**PROBLEM TO WORK ON**. Below are the records; copy exactly the stretch from the line containing "Click the High Slot section icon" through the line containing "Task: Click the VITA value 115 in row 3XL", both ends included, and nothing else.

[Items from a data source]

══════════

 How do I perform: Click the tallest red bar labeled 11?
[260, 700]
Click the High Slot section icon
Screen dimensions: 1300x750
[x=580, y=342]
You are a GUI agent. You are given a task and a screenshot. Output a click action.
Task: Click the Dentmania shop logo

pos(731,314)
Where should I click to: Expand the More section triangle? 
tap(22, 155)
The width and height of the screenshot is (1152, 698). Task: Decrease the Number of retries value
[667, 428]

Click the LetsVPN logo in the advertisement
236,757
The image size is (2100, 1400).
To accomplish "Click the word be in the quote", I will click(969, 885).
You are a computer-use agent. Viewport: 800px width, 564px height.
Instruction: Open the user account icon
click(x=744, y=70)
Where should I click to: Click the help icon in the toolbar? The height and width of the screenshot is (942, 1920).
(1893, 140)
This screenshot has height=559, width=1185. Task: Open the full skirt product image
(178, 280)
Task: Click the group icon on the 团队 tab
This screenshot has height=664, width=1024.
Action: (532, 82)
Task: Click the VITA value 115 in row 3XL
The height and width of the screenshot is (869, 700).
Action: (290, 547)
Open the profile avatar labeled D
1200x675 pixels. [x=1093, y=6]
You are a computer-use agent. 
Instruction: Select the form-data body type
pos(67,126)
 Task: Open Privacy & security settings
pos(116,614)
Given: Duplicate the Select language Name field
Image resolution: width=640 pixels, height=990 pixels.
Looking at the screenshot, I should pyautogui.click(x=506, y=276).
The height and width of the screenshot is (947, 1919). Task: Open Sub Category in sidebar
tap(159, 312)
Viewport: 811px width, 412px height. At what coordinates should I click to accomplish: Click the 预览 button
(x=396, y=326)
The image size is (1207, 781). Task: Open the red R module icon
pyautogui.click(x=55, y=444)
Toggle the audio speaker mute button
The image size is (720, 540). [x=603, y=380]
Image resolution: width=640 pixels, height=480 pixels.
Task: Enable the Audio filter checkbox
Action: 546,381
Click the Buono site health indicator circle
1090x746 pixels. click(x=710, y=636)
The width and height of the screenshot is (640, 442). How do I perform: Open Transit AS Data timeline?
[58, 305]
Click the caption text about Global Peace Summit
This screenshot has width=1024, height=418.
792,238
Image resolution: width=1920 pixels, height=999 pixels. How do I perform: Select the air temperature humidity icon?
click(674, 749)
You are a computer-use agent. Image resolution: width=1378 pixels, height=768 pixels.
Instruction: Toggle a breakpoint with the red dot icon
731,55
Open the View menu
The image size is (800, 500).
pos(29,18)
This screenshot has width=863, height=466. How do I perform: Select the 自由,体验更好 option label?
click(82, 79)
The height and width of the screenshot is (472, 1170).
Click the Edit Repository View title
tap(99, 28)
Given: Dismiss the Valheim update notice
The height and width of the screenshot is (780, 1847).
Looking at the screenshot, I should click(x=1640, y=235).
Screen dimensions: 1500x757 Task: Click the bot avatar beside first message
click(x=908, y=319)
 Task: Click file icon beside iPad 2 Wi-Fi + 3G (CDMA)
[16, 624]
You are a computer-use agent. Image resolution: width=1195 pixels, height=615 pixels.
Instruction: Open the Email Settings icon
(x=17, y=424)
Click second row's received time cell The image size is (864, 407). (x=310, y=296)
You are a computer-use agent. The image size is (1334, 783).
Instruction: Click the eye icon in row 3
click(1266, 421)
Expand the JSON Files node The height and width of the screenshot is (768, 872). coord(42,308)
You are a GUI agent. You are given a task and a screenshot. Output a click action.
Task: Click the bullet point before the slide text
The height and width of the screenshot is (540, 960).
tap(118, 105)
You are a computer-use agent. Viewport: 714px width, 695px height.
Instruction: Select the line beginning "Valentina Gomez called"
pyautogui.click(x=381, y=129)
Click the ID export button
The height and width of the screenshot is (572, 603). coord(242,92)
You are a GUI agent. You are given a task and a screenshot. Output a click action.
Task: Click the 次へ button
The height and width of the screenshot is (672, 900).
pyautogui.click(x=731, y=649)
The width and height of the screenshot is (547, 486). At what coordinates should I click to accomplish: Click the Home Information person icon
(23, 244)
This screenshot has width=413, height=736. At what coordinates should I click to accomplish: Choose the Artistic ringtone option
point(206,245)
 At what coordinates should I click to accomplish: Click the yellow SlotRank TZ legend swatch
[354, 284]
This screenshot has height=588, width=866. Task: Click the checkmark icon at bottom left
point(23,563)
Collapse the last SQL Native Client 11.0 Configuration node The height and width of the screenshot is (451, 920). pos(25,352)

══════════

**ANSWER FOR THE TASK**.
Click the High Slot section icon
Screen dimensions: 1300x750
[x=580, y=342]
You are a GUI agent. You are given a task and a screenshot. Output a click action.
Task: Click the Dentmania shop logo

pos(731,314)
Where should I click to: Expand the More section triangle? 
tap(22, 155)
The width and height of the screenshot is (1152, 698). Task: Decrease the Number of retries value
[667, 428]

Click the LetsVPN logo in the advertisement
236,757
The image size is (2100, 1400).
To accomplish "Click the word be in the quote", I will click(969, 885).
You are a computer-use agent. Viewport: 800px width, 564px height.
Instruction: Open the user account icon
click(x=744, y=70)
Where should I click to: Click the help icon in the toolbar? The height and width of the screenshot is (942, 1920).
(1893, 140)
This screenshot has height=559, width=1185. Task: Open the full skirt product image
(178, 280)
Task: Click the group icon on the 团队 tab
This screenshot has height=664, width=1024.
Action: (532, 82)
Task: Click the VITA value 115 in row 3XL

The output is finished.